• _Given text_

============================================================

On November 21, 2012, McRo, Inc., doing business as Planet Blue, initially commenced action in the District Court of the District of Delaware against a number of defendants. Planet Blue alleged infringement of U.S. Patent Nos. 6,307,576 and 6,611,278, the latter a continuation of the former. More defendants were added in subsequent suits, and the cases were consolidated and transferred to the Central District of California. The defendants -- now numbering 23 -- jointly filed a motion for judgment on the pleadings based on 35 U.S.C. § 101. On September 22, 2014, District Court Judge Wu ruled for the defendants on the motion. Planet Blue's appeal to the Federal Circuit is currently pending.
Ever since the Supreme Court's decision in Alice Corp. v. CLS. Bank Int'l, the federal courts and the U.S. Patent and Trademark Office have struggled to apply the two-step subject matter eligibility test therein. Last year, Federal Circuit case law refined the boundaries of § 101 to some extent. In Ultramercial v. Hulu, the Court reiterated that a disembodied method merely using general-purpose technology (i.e., the Internet) fails to meet the requirements of § 101, while in DDR Holdings v. Hotels.com, the Court stated that a claimed invention that is necessarily rooted in computer technology (e.g., one that changes the technology itself rather than just using it) is patent-eligible.
While distinguishable, the line between Ultramercial and DDR Holdings is fine. Patentee and defendant arguments often boil down to whether the claims under dispute are more or less like those of one case or the other. The present case is being viewed as an opportunity for the Federal Circuit to clarify its interpretation of § 101. Thus, it is helpful to consider the proceedings in the District Court.

============================================================

• _Supplied information_
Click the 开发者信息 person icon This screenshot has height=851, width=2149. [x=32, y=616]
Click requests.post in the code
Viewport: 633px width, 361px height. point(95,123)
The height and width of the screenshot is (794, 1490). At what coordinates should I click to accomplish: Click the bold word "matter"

============================================================

• _Objective A_
Decide whether each statement agrees with the passage on the Planet Blue patent case: (i) the defendants numbered 23 when they filed their joint motion, (ii) the consolidated cases were moved to the District of Delaware, (iii) Judge Wu ruled in Planet Blue's favor. For each, answer yes or no and quote the words from the passage that decide it.
• _Objective B_
Pick up the passage on the Planet Blue patent case at its last sentence and keep writing.

• _Exercise output A_
(i) Yes: "The defendants -- now numbering 23 -- jointly filed a motion for judgment on the pleadings based on 35 U.S.C. § 101."
(ii) No: "the cases were consolidated and transferred to the Central District of California."
(iii) No: "District Court Judge Wu ruled for the defendants on the motion."

• _Exercise output B_
Judge Wu's patent-eligibility analysis focused on claim 1 of the '576 patent, which recites:
The claimed invention relates to generating automated lip-synchronization and associated facial expression for 3D animated characters. The prior art generally encompassed a "morph target" approach, where the 3D character's facial orientation would be represented by a vector of values ("morph weights") associated with various vertices disposed across the character's face. The facial orientation would change based on differences in vertex values from those assigned to the face at rest. To animate the character's speech, for example, one would manually insert the appropriate morph weights at critical times (in "keyframes") in the associated recording, and a computer program would interpolate between the facial expressions to provide a visual impression of different sounds being uttered. This process, however, was inefficient and tedious, since many morph targets would need to be manually set in order to make the animated facial expression accurately match the recording. Planet Blue's contribution was intended to automate this process by feeding time-aligned phonetic transcripts into a computer, and setting rules for how to apply various morph targets to manipulate the 3D character's facial expressions based on this input.
The defendants argued that, under the post-Alice § 101 framework, the claims of the patents were ineligible because they simply "set forth the previously-known animation method as a series of mathematical steps, and instruct the user to perform those steps on a computer." To evaluate this argument, Judge Wu focused on interpreting the Alice ruling.
The first step in the Alice test is whether the claims incorporate a patent-ineligible concept (e.g., an abstract idea, law of nature, or natural phenomenon). The second step is whether the claims also supply an 'inventive concept' that renders the claims patentable, despite the inclusion of the patent-ineligible concept. According to this test, an 'inventive concept' is "an element or combination of elements that is sufficient to ensure that the patent in practice amounts to significantly more than a patent upon the ineligible concept itself." In considering Alice, Judge Wu observed that, "so far, the two-part test for identifying an abstract idea appears to be of limited utility, while comparisons to previously adjudicated patents -- or more precisely, to past cases' characterizations of those patents -- have done the heavy lifting." Despite criticizing the Alice opinion as setting forth an "I know it when I see it" test, he shrugged off the implications thereof and noted "[i]n any event, the Supreme Court has spoken, and § 101 now plays an important limiting role."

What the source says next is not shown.